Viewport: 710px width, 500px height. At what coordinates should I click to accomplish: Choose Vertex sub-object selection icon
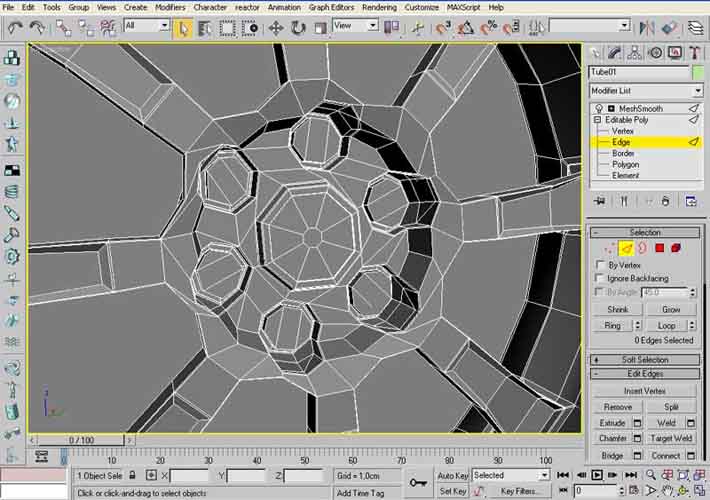click(x=611, y=247)
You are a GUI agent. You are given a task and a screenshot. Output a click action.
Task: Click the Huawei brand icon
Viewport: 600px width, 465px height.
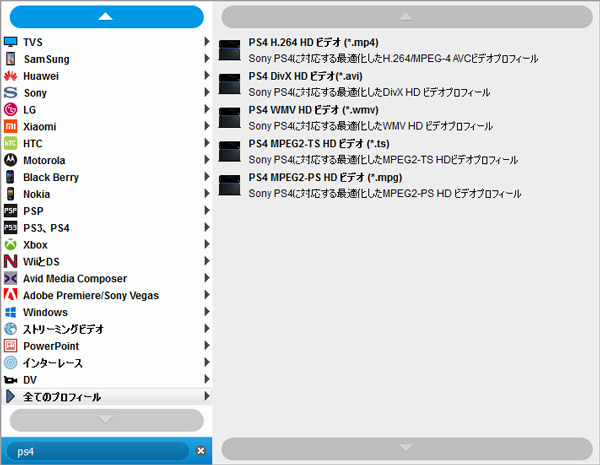pyautogui.click(x=11, y=76)
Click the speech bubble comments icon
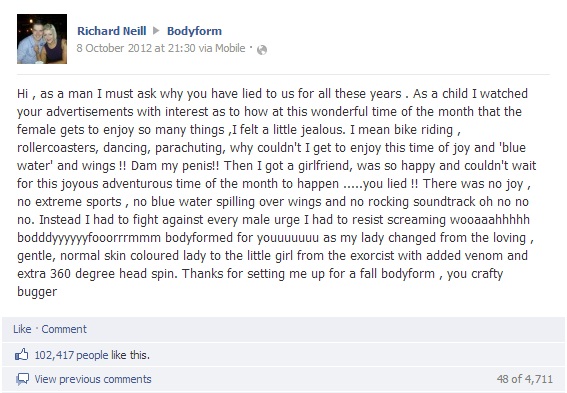This screenshot has width=567, height=393. point(22,379)
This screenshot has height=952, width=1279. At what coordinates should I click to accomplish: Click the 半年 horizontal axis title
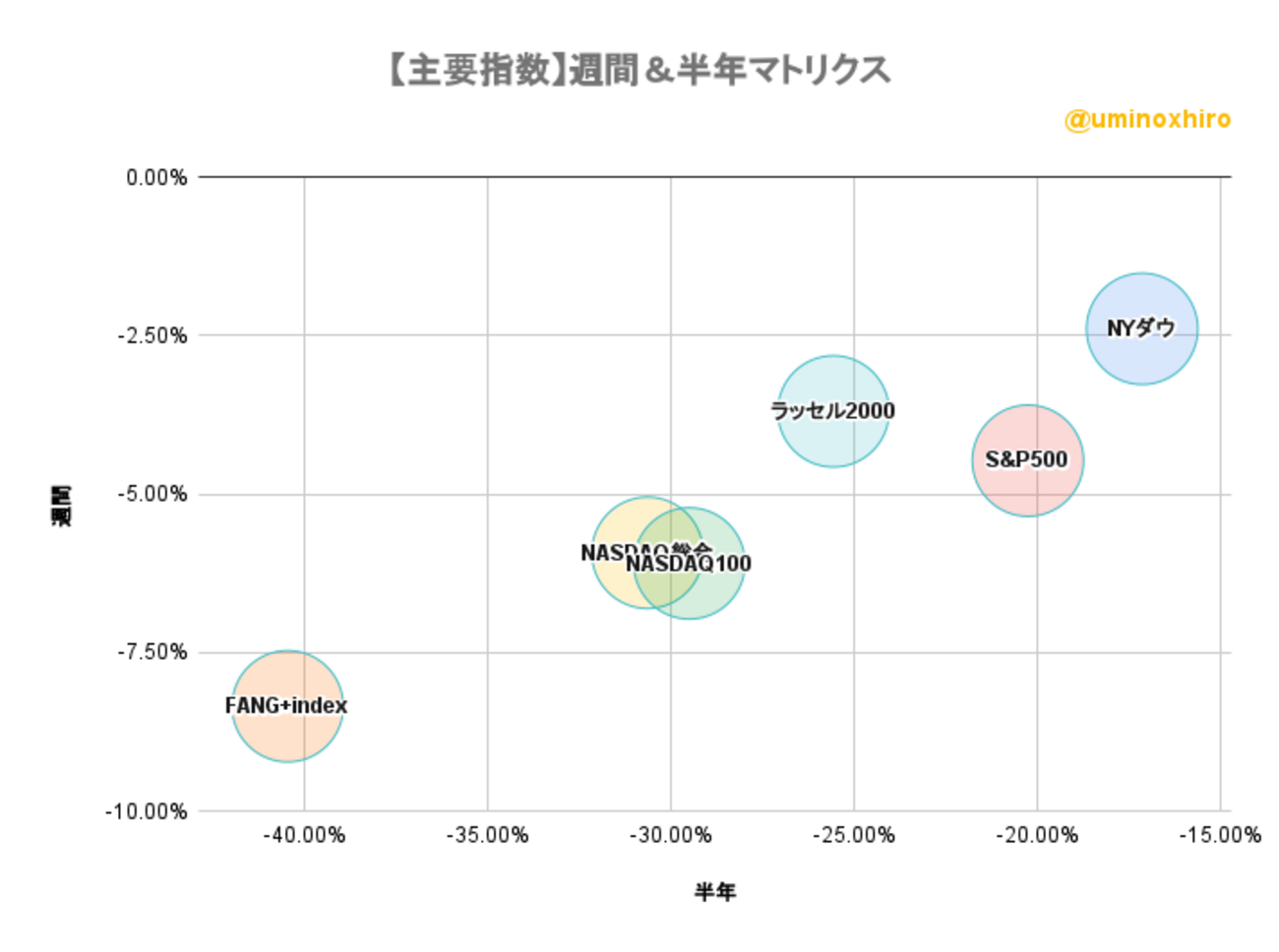point(715,892)
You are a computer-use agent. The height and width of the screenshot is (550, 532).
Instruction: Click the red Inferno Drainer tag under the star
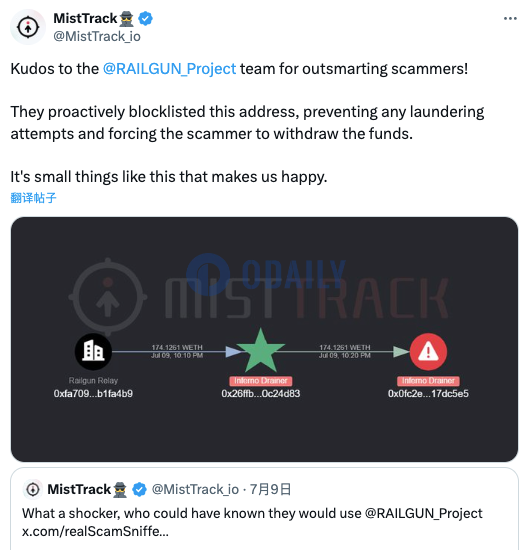[261, 381]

> [What needs to be done] Give back an exact copy of only the lines from the one with "Instruction: Click the" through the final line of the material, both included. Pictures do not belong in it.

> [Reply]
Instruction: Click the red Inferno Drainer tag under the star
[261, 381]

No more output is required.